Source code for espnet.nets.pytorch_backend.tacotron2.cbhg

#!/usr/bin/env python3
# -*- coding: utf-8 -*-

# Copyright 2019 Nagoya University (Tomoki Hayashi)
#  Apache 2.0  (http://www.apache.org/licenses/LICENSE-2.0)

"""CBHG related modules."""

import torch
import torch.nn.functional as F
from torch.nn.utils.rnn import pack_padded_sequence, pad_packed_sequence

from espnet.nets.pytorch_backend.nets_utils import make_non_pad_mask


[docs]class CBHGLoss(torch.nn.Module):
    """Loss function module for CBHG."""

    def __init__(self, use_masking=True):
        """Initialize CBHG loss module.

        Args:
            use_masking (bool): Whether to mask padded part in loss calculation.

        """
        super(CBHGLoss, self).__init__()
        self.use_masking = use_masking

[docs]    def forward(self, cbhg_outs, spcs, olens):
        """Calculate forward propagation.

        Args:
            cbhg_outs (Tensor): Batch of CBHG outputs (B, Lmax, spc_dim).
            spcs (Tensor): Batch of groundtruth of spectrogram (B, Lmax, spc_dim).
            olens (LongTensor): Batch of the lengths of each sequence (B,).

        Returns:
            Tensor: L1 loss value
            Tensor: Mean square error loss value.

        """
        # perform masking for padded values
        if self.use_masking:
            mask = make_non_pad_mask(olens).unsqueeze(-1).to(spcs.device)
            spcs = spcs.masked_select(mask)
            cbhg_outs = cbhg_outs.masked_select(mask)

        # calculate loss
        cbhg_l1_loss = F.l1_loss(cbhg_outs, spcs)
        cbhg_mse_loss = F.mse_loss(cbhg_outs, spcs)

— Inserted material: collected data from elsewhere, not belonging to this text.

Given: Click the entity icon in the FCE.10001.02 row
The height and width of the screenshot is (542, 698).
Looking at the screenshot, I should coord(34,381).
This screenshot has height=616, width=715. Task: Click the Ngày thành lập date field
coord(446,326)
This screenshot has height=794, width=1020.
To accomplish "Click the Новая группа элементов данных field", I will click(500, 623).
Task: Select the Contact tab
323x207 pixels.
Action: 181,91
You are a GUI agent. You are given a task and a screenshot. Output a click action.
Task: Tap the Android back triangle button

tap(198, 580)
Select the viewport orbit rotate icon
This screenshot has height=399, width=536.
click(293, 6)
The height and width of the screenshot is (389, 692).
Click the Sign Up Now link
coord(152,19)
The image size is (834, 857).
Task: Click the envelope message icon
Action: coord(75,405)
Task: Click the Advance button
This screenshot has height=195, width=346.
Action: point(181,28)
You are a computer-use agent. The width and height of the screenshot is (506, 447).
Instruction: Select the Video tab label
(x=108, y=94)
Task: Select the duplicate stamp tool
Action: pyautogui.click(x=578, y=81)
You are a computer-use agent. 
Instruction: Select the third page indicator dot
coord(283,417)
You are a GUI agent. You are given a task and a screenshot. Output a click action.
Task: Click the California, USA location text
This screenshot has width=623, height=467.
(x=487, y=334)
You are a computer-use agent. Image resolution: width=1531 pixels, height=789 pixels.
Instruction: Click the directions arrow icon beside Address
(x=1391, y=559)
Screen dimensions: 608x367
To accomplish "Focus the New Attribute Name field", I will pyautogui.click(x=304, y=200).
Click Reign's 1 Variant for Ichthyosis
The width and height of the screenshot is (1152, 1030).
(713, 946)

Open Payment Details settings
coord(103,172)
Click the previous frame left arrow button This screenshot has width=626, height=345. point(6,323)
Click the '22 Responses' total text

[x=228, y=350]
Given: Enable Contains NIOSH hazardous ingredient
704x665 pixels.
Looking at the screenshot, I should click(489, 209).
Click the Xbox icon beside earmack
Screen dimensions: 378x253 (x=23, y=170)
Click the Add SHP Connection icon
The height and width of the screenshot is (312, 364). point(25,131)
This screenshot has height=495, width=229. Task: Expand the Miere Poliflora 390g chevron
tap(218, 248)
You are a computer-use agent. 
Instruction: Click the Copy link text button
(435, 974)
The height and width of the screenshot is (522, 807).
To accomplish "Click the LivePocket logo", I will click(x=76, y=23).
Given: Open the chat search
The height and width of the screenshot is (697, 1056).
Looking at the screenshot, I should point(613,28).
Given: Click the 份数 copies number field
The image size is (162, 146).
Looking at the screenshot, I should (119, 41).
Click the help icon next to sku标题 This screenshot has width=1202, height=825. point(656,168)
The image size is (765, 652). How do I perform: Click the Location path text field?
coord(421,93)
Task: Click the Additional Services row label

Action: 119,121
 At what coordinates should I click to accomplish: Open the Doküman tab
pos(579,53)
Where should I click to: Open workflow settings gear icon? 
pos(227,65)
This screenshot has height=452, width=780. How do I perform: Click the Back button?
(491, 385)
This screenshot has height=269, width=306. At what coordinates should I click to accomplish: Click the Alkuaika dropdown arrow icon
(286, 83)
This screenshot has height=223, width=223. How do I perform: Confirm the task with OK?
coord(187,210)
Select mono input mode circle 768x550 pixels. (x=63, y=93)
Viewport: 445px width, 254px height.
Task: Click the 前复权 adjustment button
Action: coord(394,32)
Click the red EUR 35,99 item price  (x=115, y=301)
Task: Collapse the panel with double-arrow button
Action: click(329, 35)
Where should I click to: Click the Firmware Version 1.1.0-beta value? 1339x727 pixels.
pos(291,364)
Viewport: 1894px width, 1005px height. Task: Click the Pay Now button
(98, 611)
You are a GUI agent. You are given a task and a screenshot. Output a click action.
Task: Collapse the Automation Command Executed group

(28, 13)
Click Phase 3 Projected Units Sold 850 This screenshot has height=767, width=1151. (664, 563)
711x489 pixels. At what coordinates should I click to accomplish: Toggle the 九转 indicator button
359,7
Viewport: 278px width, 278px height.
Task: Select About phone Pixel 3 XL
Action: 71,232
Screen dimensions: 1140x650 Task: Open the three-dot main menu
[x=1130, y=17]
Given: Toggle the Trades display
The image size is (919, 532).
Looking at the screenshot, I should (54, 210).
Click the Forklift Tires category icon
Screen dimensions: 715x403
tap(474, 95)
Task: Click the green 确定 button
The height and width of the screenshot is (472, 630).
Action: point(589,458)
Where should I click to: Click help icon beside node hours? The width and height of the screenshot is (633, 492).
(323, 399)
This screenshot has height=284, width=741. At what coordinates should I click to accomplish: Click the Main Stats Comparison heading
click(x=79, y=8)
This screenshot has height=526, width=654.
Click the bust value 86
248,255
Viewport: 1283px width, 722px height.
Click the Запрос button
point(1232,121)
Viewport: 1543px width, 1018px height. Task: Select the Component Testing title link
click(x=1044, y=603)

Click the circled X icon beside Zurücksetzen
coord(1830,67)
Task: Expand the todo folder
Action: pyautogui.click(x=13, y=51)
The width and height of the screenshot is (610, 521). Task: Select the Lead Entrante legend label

        return cbhg_l1_loss, cbhg_mse_loss


[docs]class CBHG(torch.nn.Module):
    """CBHG module to convert log Mel-filterbanks to linear spectrogram.

    This is a module of CBHG introduced
    in `Tacotron: Towards End-to-End Speech Synthesis`_.
    The CBHG converts the sequence of log Mel-filterbanks into linear spectrogram.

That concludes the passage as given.